Monday, June 13, 2011

Blast from the past...

So...it's been a slightly eventful couple of days in the ole hetox. I almost started a fling with tattoo boy, but managed to stop myself just in the nick of time. He asked me out on Saturday night, but I managed to resist and am glad I did. Once he realized that I was onto his "trouble" and I had tried explaining to him that I was on a man detox, he threw a tantrum and I haven't heard from him since. I can only imagine what actually seeing him would have been like! That'll learn me...no more young bad boys. NO more.

Was feeling down in the dumps today, and fielded work from the comfort of my couch. Still clearly upset about SR's most recent disappearing act and even though I've let him go in many ways, it still just agitates me that someone could just leave things as they currently are. I feel like I deserve more than that stupid facebook note he wrote me 2 weeks ago.

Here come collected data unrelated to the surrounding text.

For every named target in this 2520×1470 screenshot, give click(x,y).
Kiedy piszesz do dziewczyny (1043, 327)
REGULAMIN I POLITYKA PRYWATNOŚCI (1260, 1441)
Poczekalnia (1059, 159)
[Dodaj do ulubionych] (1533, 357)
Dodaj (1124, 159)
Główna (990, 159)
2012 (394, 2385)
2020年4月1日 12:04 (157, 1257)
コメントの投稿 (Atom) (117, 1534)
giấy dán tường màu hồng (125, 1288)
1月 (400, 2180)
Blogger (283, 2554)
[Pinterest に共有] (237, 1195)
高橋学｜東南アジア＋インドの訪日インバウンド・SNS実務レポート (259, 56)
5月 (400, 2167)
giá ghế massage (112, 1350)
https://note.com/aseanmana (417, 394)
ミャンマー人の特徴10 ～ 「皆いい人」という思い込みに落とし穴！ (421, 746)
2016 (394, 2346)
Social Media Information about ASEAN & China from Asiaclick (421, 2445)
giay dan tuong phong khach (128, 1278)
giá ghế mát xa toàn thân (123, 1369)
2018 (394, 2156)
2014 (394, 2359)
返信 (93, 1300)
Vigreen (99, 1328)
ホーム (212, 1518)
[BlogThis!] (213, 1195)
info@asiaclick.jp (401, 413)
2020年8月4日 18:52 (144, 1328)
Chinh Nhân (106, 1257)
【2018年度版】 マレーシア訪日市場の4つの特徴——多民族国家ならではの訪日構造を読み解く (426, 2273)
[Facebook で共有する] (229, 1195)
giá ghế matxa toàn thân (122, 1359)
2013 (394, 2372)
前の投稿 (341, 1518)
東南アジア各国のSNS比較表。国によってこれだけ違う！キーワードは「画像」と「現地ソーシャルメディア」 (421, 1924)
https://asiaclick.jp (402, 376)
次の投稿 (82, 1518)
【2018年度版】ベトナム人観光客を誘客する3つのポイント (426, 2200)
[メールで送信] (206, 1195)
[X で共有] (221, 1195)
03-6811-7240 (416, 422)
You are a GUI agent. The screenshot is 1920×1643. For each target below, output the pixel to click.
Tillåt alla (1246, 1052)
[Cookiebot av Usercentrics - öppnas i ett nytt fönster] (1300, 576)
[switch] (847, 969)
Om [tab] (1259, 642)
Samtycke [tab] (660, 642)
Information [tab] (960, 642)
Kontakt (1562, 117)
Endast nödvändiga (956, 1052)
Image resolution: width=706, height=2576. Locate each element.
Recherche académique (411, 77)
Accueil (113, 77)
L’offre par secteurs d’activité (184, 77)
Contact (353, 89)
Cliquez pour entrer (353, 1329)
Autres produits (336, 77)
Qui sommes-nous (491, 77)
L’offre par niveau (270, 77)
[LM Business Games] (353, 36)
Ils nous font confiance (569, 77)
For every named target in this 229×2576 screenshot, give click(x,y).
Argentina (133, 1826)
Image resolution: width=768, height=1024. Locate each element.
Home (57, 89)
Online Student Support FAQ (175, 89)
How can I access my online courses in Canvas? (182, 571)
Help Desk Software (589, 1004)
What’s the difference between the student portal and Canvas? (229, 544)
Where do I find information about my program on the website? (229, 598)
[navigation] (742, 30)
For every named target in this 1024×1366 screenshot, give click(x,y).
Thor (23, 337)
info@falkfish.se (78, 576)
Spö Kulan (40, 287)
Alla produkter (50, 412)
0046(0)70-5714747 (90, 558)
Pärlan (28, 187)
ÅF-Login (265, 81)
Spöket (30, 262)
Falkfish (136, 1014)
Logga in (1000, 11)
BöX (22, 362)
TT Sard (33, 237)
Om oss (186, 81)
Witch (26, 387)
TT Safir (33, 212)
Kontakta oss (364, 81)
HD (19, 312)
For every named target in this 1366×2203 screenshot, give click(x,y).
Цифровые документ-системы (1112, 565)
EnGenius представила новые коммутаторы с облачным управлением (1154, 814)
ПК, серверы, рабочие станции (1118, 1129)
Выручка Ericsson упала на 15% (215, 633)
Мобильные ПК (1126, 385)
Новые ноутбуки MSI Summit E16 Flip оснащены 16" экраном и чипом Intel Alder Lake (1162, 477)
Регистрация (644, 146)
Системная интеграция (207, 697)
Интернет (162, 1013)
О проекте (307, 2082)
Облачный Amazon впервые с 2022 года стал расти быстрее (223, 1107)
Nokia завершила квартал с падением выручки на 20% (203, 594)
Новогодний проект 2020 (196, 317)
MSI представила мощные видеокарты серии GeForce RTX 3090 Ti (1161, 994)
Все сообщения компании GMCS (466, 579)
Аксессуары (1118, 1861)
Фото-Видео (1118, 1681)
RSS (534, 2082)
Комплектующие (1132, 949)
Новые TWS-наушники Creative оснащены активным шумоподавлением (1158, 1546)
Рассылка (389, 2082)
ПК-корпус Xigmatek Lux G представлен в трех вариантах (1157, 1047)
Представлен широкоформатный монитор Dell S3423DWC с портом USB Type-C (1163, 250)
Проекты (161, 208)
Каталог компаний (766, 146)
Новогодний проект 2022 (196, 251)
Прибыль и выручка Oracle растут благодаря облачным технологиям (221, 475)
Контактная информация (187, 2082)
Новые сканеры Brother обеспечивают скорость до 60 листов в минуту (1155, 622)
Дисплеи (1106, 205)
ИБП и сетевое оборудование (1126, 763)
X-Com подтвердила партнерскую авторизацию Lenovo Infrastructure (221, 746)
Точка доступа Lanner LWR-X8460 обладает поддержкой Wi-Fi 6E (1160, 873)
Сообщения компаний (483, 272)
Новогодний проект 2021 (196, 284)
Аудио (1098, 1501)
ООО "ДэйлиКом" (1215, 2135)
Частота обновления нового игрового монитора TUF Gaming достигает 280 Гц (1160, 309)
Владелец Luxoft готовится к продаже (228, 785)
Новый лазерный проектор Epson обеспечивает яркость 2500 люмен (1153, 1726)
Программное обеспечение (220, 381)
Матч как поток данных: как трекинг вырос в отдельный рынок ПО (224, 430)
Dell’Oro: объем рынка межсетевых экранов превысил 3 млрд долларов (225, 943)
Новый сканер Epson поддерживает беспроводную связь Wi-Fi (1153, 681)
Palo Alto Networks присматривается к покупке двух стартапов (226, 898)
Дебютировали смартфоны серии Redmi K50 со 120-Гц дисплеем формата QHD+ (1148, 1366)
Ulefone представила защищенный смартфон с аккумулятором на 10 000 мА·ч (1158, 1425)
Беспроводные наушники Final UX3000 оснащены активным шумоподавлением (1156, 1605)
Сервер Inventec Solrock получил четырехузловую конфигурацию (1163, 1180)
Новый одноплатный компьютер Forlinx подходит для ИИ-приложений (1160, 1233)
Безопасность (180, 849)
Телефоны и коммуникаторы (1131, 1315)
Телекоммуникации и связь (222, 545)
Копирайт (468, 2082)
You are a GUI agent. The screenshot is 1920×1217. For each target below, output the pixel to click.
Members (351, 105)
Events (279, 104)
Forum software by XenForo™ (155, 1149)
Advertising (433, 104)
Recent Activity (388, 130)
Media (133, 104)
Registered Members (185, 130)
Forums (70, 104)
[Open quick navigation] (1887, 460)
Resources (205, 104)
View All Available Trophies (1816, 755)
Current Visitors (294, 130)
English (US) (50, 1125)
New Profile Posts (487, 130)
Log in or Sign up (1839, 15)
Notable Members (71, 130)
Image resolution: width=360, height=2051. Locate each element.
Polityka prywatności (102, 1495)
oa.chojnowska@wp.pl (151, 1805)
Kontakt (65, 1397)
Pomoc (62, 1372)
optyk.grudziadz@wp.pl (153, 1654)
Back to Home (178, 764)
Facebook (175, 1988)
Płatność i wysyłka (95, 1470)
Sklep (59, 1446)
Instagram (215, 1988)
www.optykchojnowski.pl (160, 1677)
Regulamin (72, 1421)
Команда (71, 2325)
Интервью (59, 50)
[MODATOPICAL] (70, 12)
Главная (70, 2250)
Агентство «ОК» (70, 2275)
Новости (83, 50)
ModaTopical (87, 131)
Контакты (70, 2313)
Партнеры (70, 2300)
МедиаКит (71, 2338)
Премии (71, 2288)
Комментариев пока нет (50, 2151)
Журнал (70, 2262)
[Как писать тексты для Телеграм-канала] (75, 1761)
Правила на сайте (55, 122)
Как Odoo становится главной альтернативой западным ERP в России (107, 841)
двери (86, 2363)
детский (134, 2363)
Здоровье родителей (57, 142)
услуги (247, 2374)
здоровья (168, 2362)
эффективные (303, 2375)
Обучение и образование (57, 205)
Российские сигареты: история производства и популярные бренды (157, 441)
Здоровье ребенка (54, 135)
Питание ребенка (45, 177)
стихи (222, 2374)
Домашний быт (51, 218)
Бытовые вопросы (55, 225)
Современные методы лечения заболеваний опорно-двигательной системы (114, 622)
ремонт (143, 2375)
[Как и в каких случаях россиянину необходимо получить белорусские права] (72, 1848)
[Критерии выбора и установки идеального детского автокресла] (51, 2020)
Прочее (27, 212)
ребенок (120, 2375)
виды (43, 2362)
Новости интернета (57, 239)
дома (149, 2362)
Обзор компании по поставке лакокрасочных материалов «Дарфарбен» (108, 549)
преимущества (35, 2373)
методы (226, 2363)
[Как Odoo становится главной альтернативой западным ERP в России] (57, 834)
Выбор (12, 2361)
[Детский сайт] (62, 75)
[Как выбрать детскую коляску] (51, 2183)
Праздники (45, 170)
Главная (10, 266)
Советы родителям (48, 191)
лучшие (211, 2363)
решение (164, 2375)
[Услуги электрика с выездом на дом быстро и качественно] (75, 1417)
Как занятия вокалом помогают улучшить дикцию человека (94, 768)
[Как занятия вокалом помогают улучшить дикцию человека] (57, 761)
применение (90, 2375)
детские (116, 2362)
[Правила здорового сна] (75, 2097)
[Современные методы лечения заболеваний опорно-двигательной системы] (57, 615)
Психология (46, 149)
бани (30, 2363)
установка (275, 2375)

Randomly came across a message I had missed from JD's ex. JD is this academic superstar ecologist/conservationist that travels the world or lives tucked away in a cabin up in the mountains of Utah; we've been having an on-again off-again thing with since we met in Paris last year...After we had spent the entire weekend together last winter, he emailed me a confessional that he was in an "open" relationship that probably wouldn't last. He only just broke up with her a few months ago. Well, according to his ex it wasn't quite as open as he made it sound, and now I'm left with this message in my inbox and I'm not sure what to do with it. Write her back? I guess it's not my drama, but I was a part of it. Ugh...

Sigh.
It blows my mind, really. And I must say, I'm just disheartened in men in general. My own romantic situations, those I hear about through my friends. Is it all worth it? Are all men cowards? Do all men cheat and hurt? Do all men freak out and get insecure and run away? Do all men talk the talk but not walk the walk? Or are these just the ones I attract? Are boring, conservative types any better? I wonder. I really do... Discouraging.